I'm not aware of any such utility.
But the flip-side is that I don't see how such a utility would be helpful.
Long GC times typically occur because your heap is too full. As the heap approaches 100% full, the amount of time spent in the GC tends to grow exponentially. In the worst case, the heap fills completely and your application gets an
OutOfMemoryError. There are two possible solutions:
If the root issue is that the hep is too small for the size of problem that your application is trying to solve, then either increase the heap size, or look for a way to reduce the application's working seat of non-garbage objects.
If the root cause is a memory leak, then find and fix it.
In both cases, using a memory profiler will help you analyse the problem. But you don't need to know which objects are in the old generation. It is not relevant to either the root cause or the solution to the problem.

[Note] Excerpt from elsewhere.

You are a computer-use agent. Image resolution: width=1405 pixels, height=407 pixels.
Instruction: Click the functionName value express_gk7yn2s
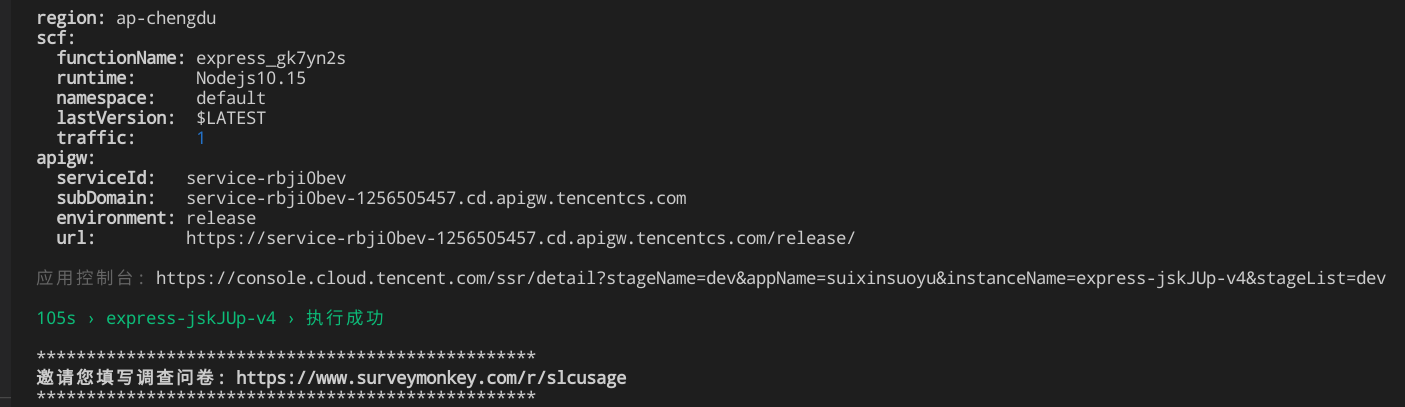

I want to know which objects are the "survivors" that remains in the old area, in order to know which object creation to optimize.

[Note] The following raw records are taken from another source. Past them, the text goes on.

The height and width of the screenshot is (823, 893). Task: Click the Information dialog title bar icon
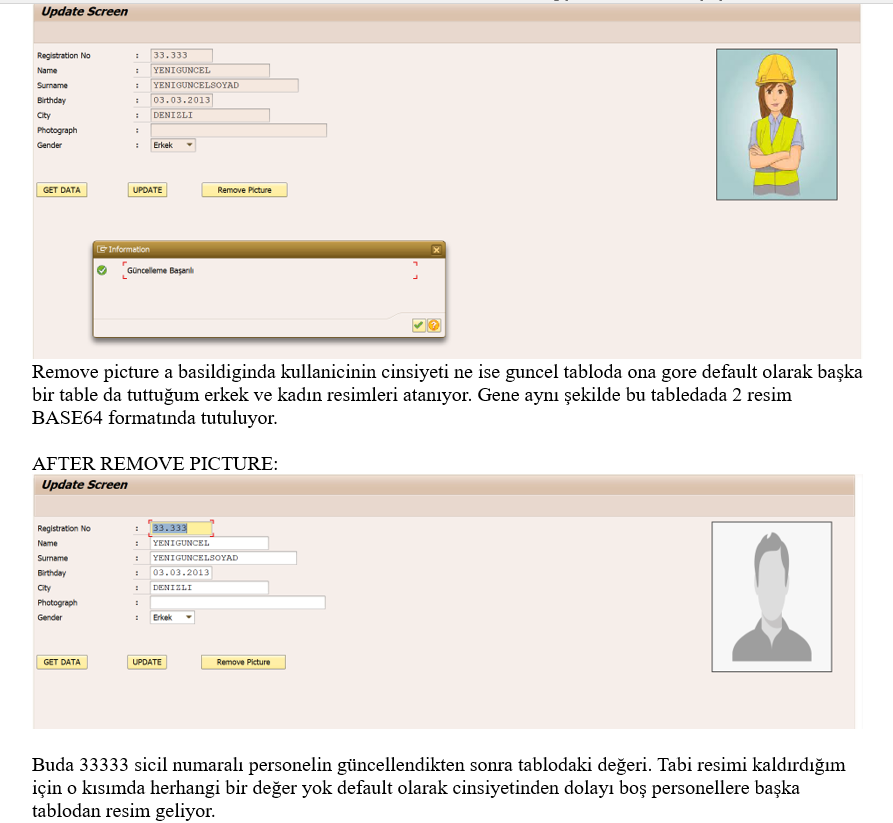click(103, 248)
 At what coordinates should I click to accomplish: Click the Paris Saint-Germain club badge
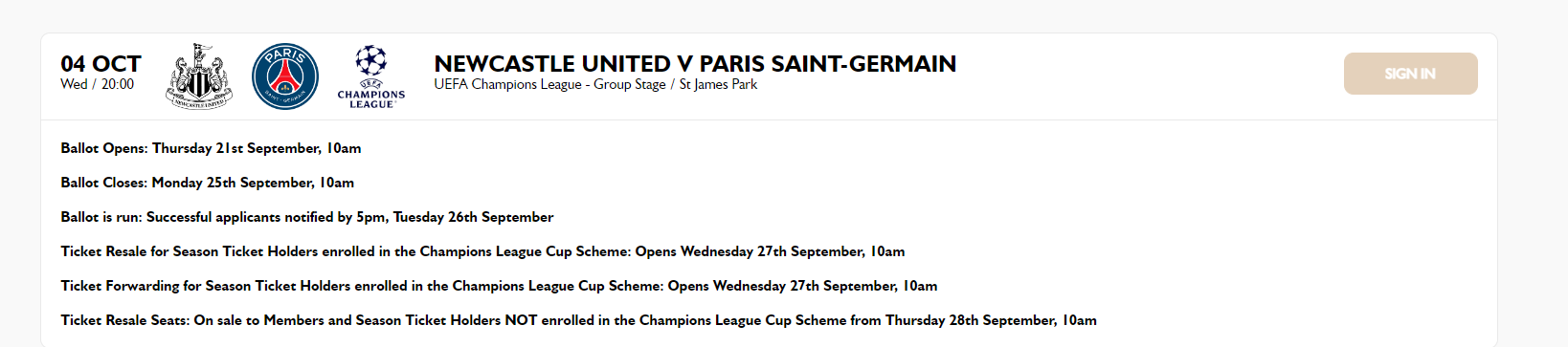tap(285, 76)
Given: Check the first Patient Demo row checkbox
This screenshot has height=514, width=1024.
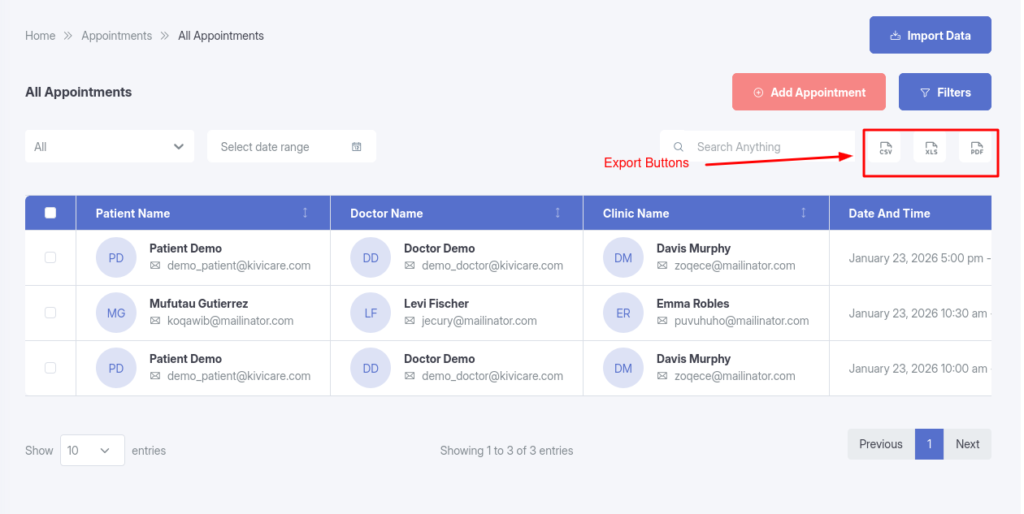Looking at the screenshot, I should (51, 258).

This is starting to make a bit more sense. It sounds like you need to find out which objects are long-lived ... rather than specifically which space they live in. You could possibly do that by using jhat to compare a sequence of heap snapshots. (There may be a better way ...)
However, I still don't think this approach will help. The problem is that a full GC needs to traverse all reachable (hard,soft,weak,phantom) objects. And if you've got a 32Gb heap that is 30% full you've still got a lot of objects to mark/sweep/relocate. I think the solution is likely to be to use a concurrent collector and tweak it so that it can keep up with your object allocation rate.
It is also unclear what you mean by "optimizing object creation". Do you mean reducing the object creation rate? Or are you thinking of something else to manage the retention of long-lived (cached?) objects?